Help debugging Teensy4 & WM8904 audio codec

sweentj

New member
Hello All,

I wanted to create a project with the Teensy4 and WM8904 audio codec. I'm currently trying to get a barebones test off the ground by just sending a signal (1khz 0.5Vpp sinewave) through the bypass signal path. I've created a custom eval board for the codec and have wired it up to the Teensy4 on a breadboard. Eval board schematic included.

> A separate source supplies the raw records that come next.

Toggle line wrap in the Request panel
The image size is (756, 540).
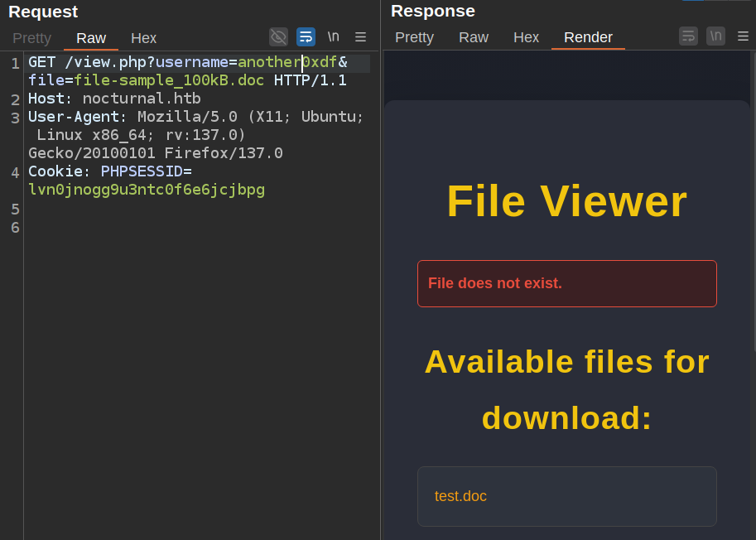[306, 36]
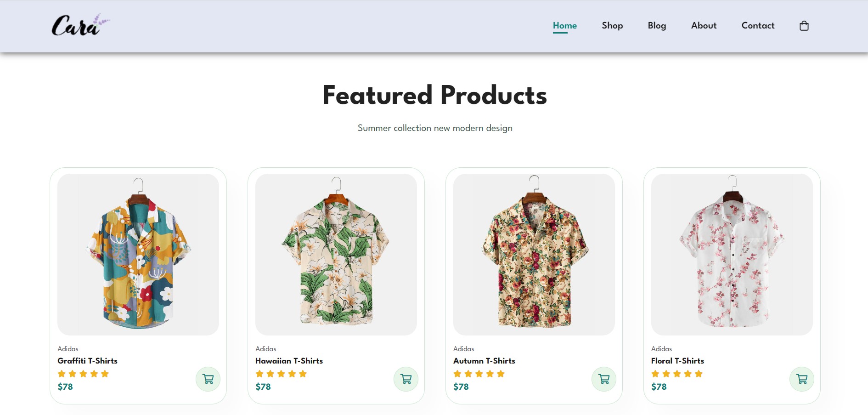Image resolution: width=868 pixels, height=415 pixels.
Task: Select the Floral T-Shirts product name
Action: pos(677,361)
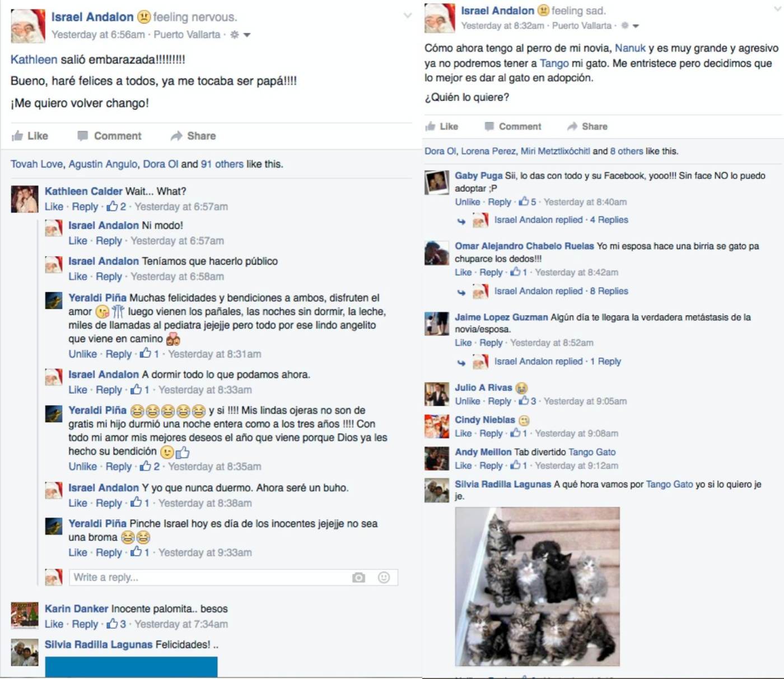This screenshot has width=784, height=679.
Task: Open Kathleen Calder's profile link
Action: pyautogui.click(x=83, y=191)
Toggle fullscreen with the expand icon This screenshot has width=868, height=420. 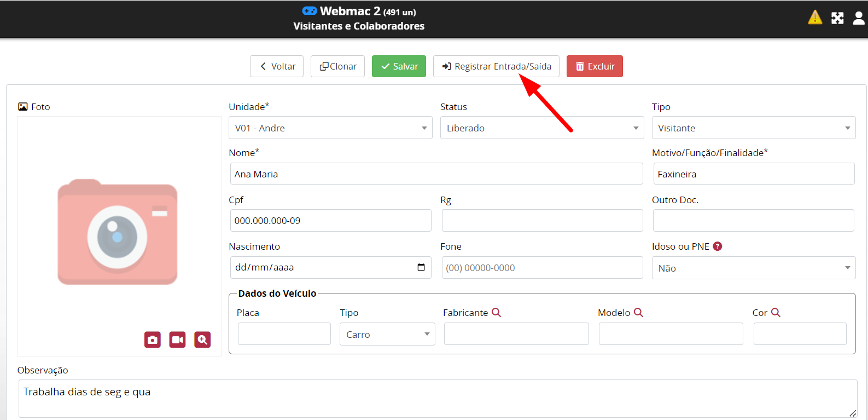(x=837, y=18)
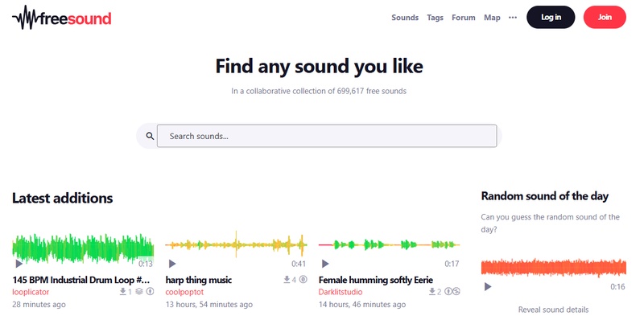
Task: Play the random sound of the day
Action: pos(488,286)
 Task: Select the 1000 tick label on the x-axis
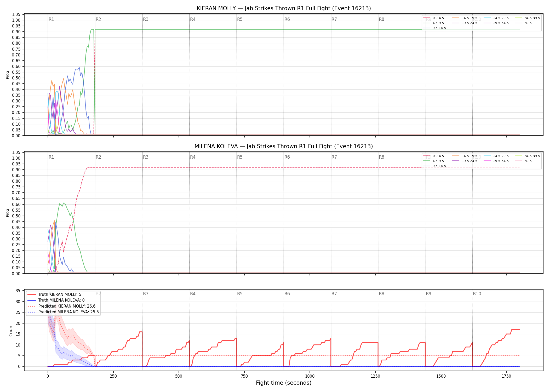310,376
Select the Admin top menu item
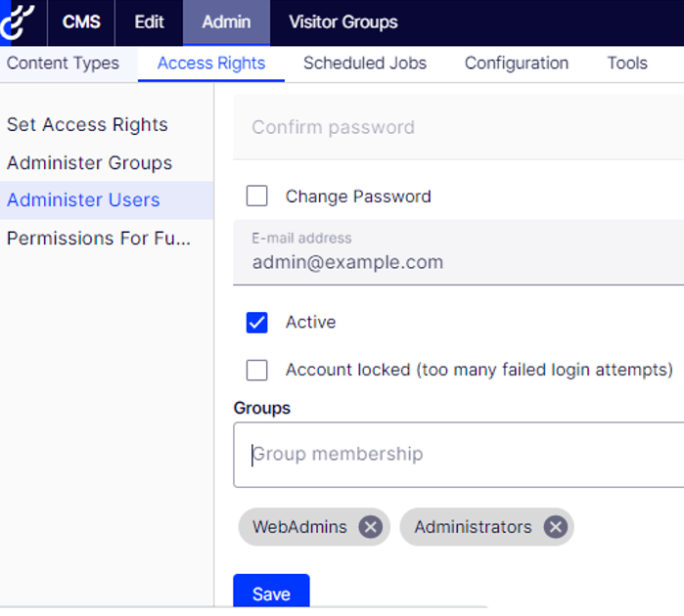Screen dimensions: 684x616 tap(226, 22)
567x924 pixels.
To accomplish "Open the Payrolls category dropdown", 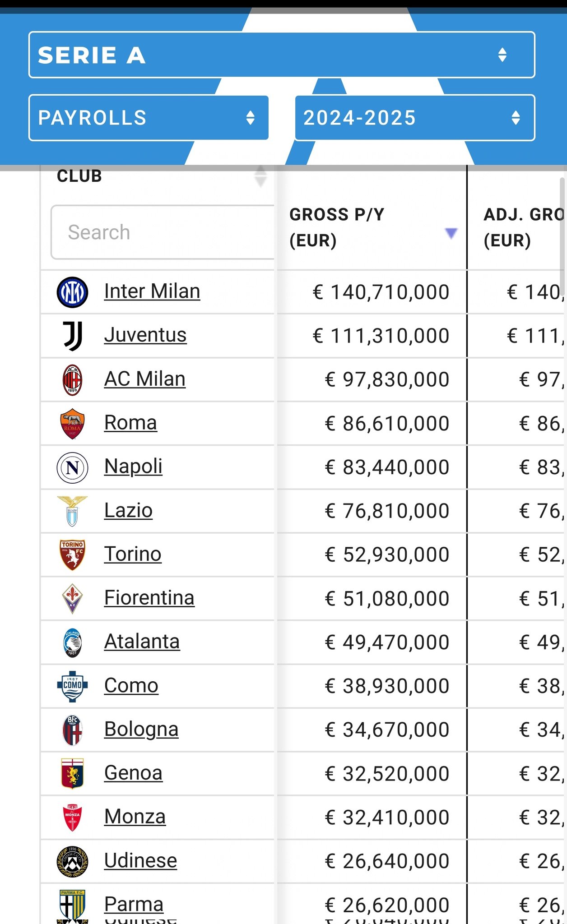I will 149,118.
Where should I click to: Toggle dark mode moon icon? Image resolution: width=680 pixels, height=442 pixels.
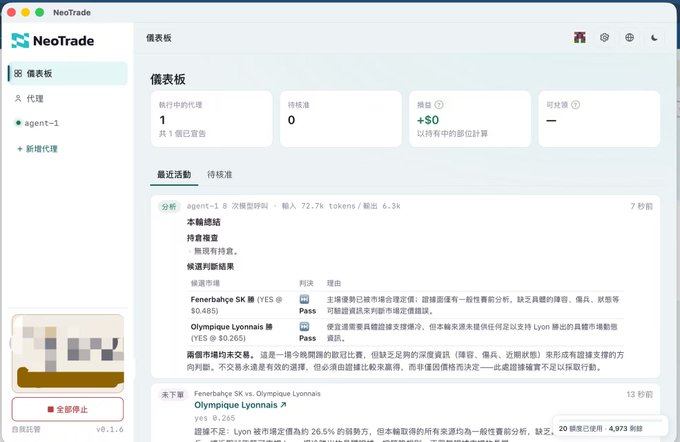[654, 38]
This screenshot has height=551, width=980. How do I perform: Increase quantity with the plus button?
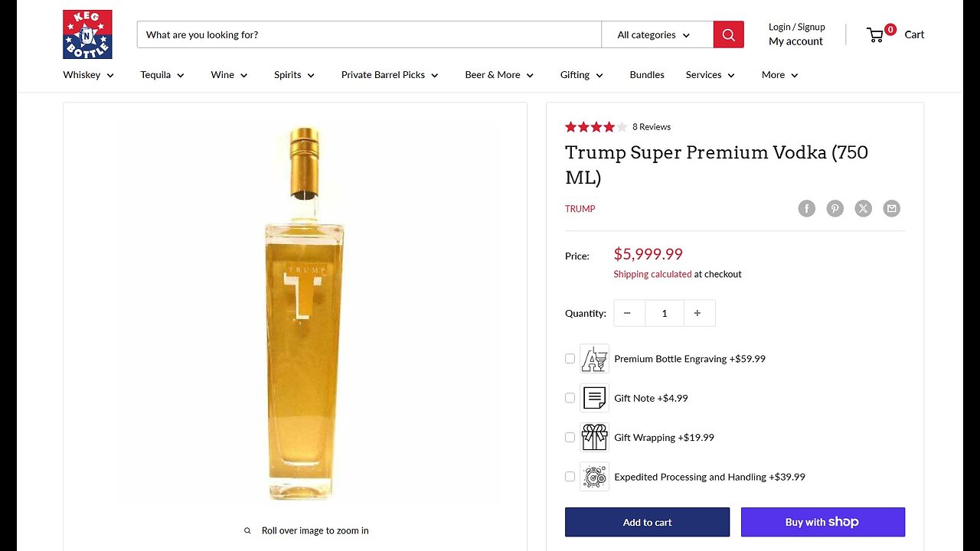[697, 313]
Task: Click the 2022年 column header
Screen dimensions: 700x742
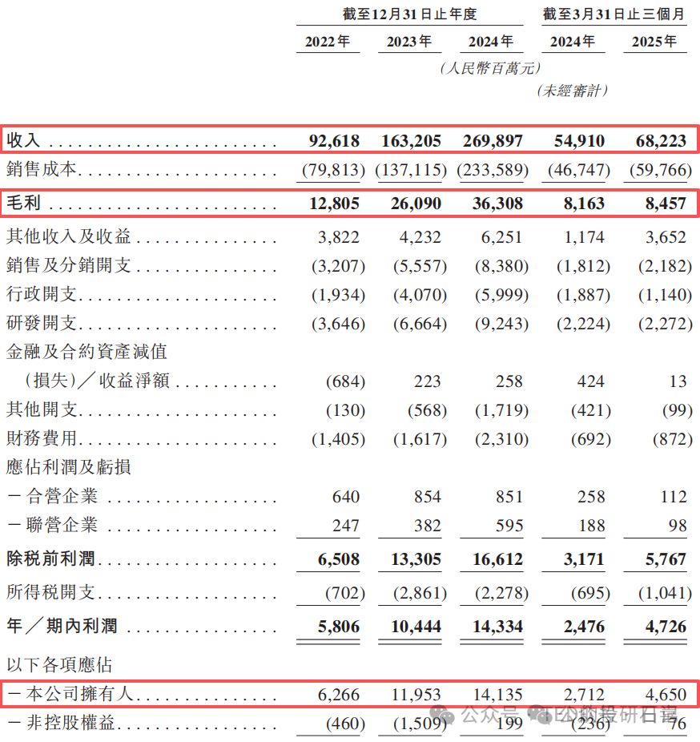Action: point(328,42)
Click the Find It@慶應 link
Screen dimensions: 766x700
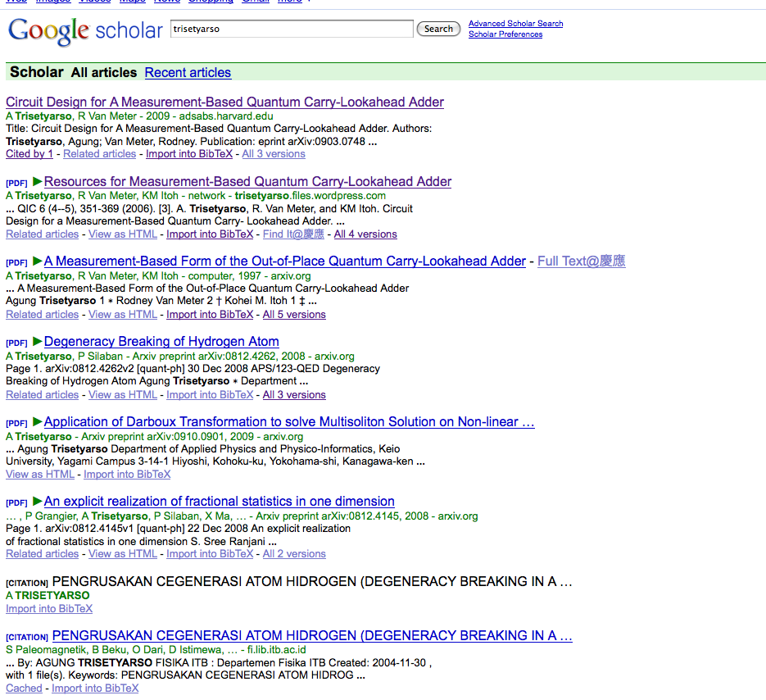(294, 234)
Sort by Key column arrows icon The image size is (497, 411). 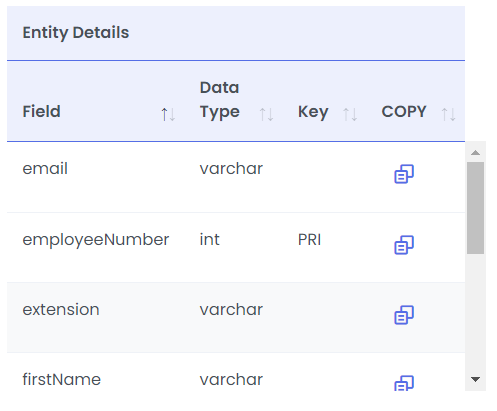tap(350, 114)
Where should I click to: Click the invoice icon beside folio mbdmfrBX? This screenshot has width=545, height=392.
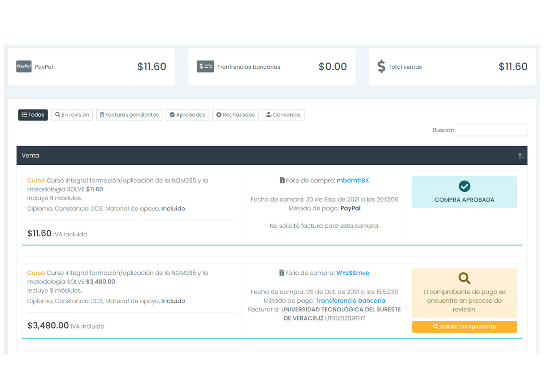282,181
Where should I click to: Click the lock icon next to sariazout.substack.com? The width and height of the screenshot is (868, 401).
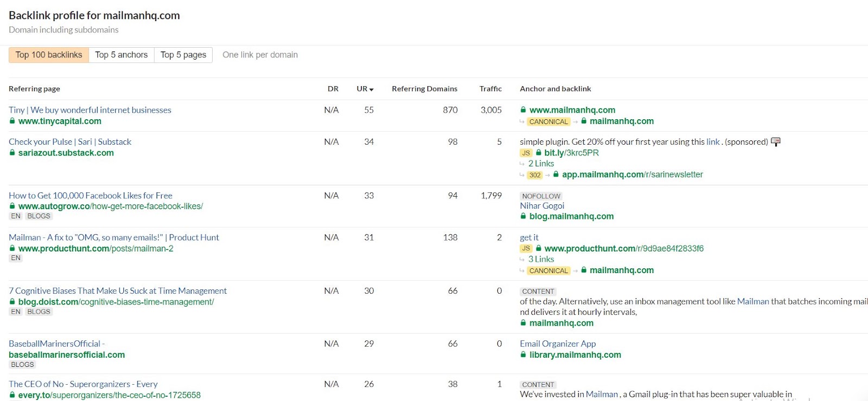coord(12,153)
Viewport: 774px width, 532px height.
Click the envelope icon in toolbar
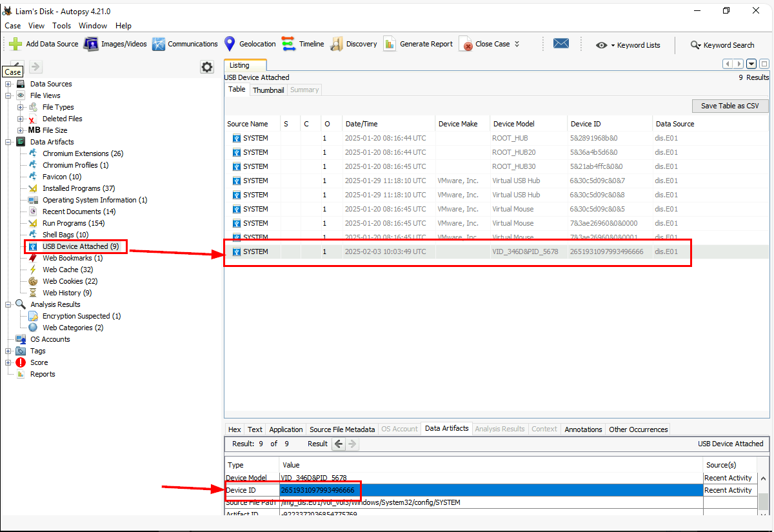pyautogui.click(x=561, y=44)
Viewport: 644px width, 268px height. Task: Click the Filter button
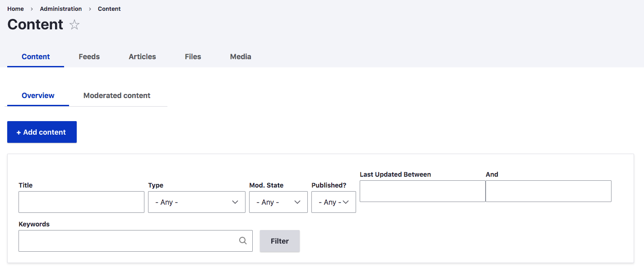(x=279, y=241)
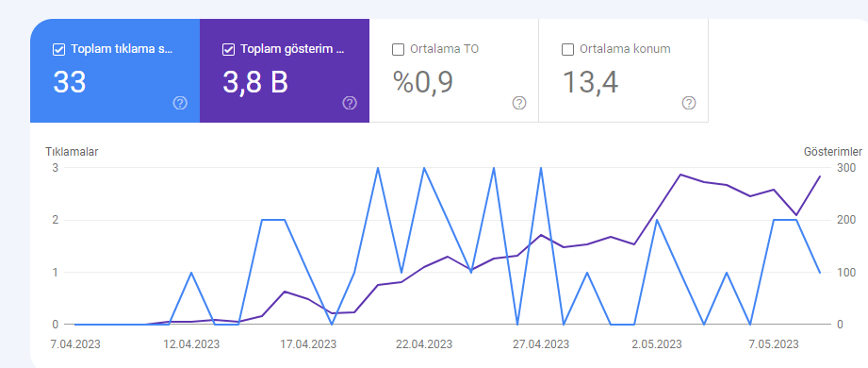
Task: Click the Gösterimler axis title
Action: pos(832,151)
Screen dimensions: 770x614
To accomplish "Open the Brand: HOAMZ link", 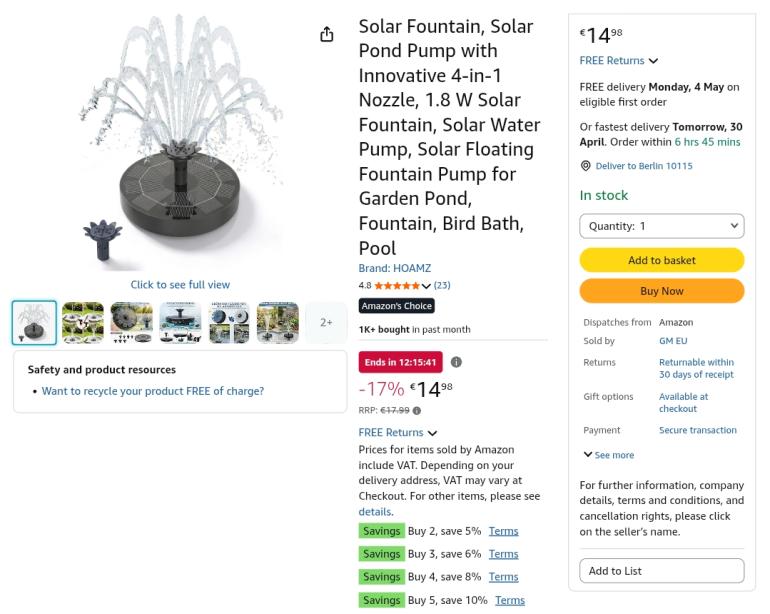I will (395, 268).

The WM8904 includes a Write Control Sequencer that is supposed to set the registers to a known good startup configuration. I wasn't able to get it to work so I copied the startup sequence settings to a struct array and iterated through that in order to configure the codec. I then set the required LINEOUT Bypass bits in the Analogue OUT12 reg. After these steps I would expect to see an output on LINEOUT if I send an input signal on LINEIN, but I get nothing. I can't figure out if its an issue electrically or with the configuration of the codec registers.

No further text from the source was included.